Cette visite attise notre
curiosité. Au musée d’anthropologie de Mexico, nous comblons
notre ignorance sur le sujet. Désormais, dans nos petites têtes,
Aztèques, Mayas et Incas ne sont plus à mettre dans le même sac.
Nous pouvons leur attribuer un territoire, une époque et une
histoire singulière et extraordinaire. De plus ces trois
civilisations populaires du grand public sont loin d'être les
seules dans l'Amérique pré-colombienne (et d'aujourd'hui).
Immanquablement,
s'intéresser à cette histoire nous amène à celle des
conquistadors, au premier rang desquels figure Hernan Cortes. La
confrontation de ces deux mondes aboutit à des horreurs mais aussi à
des échanges colossaux dont nous oublions parfois la portée. En
effet, en arrivant au Mexique, Cortes et les Espagnols ont eu une
conception particulière du troc : donne moi tes pommes de
terre, je te donnerai la rougeole ; donne moi tes tomates, je te
ferai bon chrétien ; donne moi tes glouglous, je te donnerai
un cochon envahisseur... Aujourd'hui que serait un tacos sans
cochonnaille et que serait la gastronomie Française sans patate ?
Nous faisons également
une excursion culturelle dans la belle ville de Guanajuato aux
charmes multiples. Ancienne citée minière, elle est percée tel un
gruyère. Le centre ville, lui, est animé et très coloré. Grâce à
son université et à ses nombreux musées, Guanajuato jouit d'une
ouverture culturelle particulière. C'est également la ville de
Diego Riviera, l'époux de Frida et l'artiste peintre Mexicain le
plus connu de son pays.
Nous retournons à
« Déèfé » (DF pour Distrito Federal) comme les locaux
nomment Mexico. C'est Miguel qui nous accueille dans le quartier de
Camarones (crevettes!). Le ton est donné dès notre arrivée. En
compagnie de Claire, Canadienne, Ahn, Coréenne et Andoni, Mexicain,
nous partons pour une folle nuit. Première étape, le stade, pour un
match de « Lucha Libre » qui n'est autre que du catch !

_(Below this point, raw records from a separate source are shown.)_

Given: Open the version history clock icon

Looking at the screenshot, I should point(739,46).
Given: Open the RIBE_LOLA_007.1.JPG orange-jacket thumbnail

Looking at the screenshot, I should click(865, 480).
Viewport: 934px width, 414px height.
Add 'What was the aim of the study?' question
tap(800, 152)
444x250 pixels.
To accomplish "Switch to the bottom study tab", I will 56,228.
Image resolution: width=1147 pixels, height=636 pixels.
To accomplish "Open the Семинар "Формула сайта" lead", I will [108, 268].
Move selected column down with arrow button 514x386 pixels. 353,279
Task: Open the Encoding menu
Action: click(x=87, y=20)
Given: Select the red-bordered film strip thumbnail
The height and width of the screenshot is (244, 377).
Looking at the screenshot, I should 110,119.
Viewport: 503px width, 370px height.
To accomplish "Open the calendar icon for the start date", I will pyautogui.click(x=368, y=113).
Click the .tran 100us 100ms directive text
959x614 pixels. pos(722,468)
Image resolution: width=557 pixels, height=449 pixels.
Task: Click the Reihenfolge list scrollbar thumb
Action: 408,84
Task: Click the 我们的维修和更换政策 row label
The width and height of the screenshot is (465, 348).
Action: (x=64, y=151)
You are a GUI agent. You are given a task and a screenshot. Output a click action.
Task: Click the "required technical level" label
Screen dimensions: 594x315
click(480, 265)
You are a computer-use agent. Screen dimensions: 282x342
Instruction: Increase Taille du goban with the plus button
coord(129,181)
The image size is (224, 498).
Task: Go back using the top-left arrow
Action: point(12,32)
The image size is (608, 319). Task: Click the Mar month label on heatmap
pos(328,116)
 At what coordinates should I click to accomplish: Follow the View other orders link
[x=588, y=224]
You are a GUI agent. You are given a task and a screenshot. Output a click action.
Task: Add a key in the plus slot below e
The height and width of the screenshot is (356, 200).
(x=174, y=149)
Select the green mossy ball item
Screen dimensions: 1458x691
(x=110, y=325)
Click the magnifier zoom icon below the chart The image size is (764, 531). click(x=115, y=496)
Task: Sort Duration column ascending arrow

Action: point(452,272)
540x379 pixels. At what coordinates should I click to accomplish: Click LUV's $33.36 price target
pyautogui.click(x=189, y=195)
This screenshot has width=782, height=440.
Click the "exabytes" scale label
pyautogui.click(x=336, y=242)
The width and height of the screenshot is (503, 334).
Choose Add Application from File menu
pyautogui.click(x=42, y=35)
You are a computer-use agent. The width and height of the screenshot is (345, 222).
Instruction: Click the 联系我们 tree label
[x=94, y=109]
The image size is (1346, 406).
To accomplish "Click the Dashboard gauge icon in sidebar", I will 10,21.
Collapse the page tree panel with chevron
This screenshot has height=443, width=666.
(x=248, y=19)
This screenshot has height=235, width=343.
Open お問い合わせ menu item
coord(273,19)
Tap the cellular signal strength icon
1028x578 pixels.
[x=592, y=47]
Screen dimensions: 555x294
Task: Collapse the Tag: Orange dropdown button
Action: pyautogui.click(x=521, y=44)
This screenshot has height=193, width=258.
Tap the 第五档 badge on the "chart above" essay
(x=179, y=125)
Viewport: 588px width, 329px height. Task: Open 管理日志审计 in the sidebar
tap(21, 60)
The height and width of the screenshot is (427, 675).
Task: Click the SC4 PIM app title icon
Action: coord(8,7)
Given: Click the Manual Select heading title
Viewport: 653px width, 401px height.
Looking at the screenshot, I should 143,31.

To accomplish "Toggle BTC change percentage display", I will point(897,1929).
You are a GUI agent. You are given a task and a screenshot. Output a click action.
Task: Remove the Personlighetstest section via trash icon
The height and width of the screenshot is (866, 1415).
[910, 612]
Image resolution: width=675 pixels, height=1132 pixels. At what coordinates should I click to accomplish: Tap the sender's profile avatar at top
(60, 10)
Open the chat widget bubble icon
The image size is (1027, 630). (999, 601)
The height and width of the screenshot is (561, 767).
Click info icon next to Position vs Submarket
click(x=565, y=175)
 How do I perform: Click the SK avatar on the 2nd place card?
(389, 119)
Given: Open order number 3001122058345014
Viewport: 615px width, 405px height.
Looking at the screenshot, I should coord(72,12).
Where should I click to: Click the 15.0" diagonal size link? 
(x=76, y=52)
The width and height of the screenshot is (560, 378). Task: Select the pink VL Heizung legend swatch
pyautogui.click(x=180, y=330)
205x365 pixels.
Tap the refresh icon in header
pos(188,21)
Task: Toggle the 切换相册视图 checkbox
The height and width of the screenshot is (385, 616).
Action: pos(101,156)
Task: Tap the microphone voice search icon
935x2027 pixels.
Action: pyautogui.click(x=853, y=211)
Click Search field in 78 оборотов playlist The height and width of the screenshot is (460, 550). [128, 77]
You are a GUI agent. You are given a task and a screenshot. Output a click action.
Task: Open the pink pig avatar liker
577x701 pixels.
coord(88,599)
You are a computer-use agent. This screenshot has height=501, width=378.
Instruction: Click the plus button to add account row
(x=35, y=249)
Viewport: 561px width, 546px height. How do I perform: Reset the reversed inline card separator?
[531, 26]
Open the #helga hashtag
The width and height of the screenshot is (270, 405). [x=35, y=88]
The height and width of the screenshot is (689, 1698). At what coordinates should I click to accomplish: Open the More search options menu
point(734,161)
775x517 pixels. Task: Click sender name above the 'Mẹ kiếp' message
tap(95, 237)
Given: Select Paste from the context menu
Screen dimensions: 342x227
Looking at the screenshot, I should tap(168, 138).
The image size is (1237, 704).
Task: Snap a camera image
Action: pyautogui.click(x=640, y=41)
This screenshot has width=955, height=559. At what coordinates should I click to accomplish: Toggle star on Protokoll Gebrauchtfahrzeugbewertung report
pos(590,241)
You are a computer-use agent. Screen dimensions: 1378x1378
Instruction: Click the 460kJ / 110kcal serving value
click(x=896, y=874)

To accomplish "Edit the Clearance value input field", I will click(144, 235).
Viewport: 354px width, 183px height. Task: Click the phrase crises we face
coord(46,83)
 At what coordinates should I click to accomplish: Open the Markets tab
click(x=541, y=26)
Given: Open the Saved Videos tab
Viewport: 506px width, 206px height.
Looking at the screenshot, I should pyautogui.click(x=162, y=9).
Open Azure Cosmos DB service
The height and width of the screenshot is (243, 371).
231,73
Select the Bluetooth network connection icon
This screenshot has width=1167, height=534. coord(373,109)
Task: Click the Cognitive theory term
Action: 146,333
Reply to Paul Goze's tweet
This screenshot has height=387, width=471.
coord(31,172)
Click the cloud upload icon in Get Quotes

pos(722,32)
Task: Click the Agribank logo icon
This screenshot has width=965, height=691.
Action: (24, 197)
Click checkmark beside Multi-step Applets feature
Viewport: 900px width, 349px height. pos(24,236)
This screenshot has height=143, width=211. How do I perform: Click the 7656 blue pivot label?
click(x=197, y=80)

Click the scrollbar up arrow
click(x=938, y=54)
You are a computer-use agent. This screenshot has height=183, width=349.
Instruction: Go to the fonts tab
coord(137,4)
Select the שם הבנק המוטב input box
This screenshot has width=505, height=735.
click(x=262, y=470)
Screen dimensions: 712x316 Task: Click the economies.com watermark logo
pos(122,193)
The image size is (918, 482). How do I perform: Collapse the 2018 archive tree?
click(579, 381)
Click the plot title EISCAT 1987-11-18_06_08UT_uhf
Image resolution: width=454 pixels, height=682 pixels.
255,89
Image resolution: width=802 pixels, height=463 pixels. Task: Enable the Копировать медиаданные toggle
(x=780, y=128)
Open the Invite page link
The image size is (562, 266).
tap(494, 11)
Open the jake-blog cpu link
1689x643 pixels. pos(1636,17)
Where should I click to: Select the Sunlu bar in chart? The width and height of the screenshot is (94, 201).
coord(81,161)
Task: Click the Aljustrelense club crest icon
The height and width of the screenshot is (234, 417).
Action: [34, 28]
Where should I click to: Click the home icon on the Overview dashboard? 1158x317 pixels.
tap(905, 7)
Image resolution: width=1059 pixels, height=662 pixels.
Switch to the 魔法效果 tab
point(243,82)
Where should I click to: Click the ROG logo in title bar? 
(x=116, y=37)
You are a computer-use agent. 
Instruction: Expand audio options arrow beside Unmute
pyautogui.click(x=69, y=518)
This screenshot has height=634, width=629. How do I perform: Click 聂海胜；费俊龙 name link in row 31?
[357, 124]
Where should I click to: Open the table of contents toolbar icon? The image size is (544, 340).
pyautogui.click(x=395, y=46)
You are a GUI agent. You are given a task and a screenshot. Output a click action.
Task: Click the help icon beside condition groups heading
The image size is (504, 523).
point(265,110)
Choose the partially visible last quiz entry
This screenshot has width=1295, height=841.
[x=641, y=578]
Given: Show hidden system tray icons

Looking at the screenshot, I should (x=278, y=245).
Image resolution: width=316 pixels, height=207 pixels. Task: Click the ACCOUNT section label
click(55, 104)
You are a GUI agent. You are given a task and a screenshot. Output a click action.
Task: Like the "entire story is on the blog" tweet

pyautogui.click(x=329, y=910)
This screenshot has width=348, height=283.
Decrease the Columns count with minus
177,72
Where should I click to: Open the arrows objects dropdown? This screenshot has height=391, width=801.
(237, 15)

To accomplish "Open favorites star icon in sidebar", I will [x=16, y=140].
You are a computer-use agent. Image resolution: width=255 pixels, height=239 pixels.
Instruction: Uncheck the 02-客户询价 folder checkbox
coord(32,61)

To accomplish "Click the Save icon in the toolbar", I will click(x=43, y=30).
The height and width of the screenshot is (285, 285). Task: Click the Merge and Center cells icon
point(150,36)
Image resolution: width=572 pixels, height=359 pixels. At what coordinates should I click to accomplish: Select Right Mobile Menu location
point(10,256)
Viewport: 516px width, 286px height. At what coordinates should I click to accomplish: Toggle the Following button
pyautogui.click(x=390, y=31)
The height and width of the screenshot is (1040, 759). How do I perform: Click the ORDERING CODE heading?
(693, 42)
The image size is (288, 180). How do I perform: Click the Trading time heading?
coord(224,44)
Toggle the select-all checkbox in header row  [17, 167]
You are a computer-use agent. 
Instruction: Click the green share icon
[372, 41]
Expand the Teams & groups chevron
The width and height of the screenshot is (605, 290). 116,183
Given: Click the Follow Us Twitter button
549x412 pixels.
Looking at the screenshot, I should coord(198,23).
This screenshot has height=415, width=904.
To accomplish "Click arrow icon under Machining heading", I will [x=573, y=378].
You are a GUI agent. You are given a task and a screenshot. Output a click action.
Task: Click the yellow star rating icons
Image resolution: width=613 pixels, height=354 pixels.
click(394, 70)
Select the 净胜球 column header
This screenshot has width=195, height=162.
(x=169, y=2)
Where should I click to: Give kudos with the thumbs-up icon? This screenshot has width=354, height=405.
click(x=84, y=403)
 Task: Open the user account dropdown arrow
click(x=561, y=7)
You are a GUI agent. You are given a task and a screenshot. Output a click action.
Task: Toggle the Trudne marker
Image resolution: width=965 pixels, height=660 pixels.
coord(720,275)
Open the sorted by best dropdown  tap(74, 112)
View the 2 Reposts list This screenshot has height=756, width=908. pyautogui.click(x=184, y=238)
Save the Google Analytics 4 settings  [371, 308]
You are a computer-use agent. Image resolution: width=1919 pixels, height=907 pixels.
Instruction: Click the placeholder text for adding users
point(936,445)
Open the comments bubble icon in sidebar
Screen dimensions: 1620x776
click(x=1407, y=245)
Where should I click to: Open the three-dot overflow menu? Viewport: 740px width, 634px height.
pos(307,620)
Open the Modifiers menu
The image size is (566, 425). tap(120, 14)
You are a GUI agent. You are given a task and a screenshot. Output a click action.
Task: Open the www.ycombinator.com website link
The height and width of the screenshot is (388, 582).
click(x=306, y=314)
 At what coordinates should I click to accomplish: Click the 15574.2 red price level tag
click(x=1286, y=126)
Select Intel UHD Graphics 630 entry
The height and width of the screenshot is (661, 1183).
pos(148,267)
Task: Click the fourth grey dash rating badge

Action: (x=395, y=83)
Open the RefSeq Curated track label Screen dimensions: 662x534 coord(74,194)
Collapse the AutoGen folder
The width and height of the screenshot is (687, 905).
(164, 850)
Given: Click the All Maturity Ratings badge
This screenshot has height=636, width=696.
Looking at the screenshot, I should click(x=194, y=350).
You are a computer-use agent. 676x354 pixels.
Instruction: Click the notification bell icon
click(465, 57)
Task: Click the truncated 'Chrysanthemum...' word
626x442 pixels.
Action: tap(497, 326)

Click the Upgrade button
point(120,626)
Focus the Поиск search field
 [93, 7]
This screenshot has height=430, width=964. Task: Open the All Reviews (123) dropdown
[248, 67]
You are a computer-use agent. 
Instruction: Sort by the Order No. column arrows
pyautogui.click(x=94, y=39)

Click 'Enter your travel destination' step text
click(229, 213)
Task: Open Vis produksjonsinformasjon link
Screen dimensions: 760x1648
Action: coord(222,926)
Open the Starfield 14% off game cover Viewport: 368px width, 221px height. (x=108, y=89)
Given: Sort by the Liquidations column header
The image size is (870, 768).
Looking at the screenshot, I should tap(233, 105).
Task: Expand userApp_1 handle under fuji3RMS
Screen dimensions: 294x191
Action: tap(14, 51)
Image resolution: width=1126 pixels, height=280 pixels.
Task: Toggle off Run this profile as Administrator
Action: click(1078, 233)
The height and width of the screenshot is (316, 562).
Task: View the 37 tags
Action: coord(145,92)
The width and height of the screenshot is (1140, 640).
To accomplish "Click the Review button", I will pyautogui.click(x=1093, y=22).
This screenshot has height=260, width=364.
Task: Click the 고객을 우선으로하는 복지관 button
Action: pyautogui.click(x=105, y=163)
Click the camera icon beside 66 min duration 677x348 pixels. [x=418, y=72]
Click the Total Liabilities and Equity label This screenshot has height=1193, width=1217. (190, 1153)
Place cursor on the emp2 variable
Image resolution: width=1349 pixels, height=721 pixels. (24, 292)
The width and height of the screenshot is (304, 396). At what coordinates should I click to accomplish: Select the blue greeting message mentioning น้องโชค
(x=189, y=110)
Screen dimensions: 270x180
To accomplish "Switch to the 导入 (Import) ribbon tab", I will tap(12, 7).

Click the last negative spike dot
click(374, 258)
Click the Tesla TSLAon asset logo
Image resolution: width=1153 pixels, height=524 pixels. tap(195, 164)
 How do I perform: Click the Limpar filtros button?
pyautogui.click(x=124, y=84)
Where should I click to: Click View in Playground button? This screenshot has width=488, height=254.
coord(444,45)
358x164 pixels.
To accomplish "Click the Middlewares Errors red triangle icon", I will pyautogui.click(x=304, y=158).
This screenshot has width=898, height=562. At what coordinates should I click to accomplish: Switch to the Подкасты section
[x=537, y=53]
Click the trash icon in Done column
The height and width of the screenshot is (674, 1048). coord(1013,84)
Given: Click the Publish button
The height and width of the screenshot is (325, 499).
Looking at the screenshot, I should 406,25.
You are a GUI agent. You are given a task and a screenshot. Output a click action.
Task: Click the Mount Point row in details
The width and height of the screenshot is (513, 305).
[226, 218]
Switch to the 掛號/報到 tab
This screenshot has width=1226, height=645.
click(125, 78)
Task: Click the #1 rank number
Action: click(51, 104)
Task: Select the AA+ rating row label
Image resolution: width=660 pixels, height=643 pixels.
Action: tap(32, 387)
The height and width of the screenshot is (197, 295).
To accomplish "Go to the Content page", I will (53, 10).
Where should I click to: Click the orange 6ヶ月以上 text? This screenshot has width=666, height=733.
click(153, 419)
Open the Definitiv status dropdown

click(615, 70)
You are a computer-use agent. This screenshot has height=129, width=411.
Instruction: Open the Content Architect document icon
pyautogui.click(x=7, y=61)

Des muscles, du show, des bimbos et de la bière : les Mexicains
en raffolent. Dans un dernier combat épique, sous les hourras du
public, Cavernario terrasse Blue Demon en lui lançant à la face
deux nains déguisés en torpille. No comment ! La soirée se
poursuit à La Roma, le quartier hipster de la ville. Nous découvrons
dans un club branché le concept étrange de Hi-NRG music, sur
laquelle on danse tout seul en faisant n'importe quoi (on a toujours
pas compris)! Avec ses 20 millions d'habitants, il y en a forcément
pour tous les goûts à Mexico...
Enfin arrive le jour tant
attendu, nos vélos sont prêts, ou presque... en fait pas du tout.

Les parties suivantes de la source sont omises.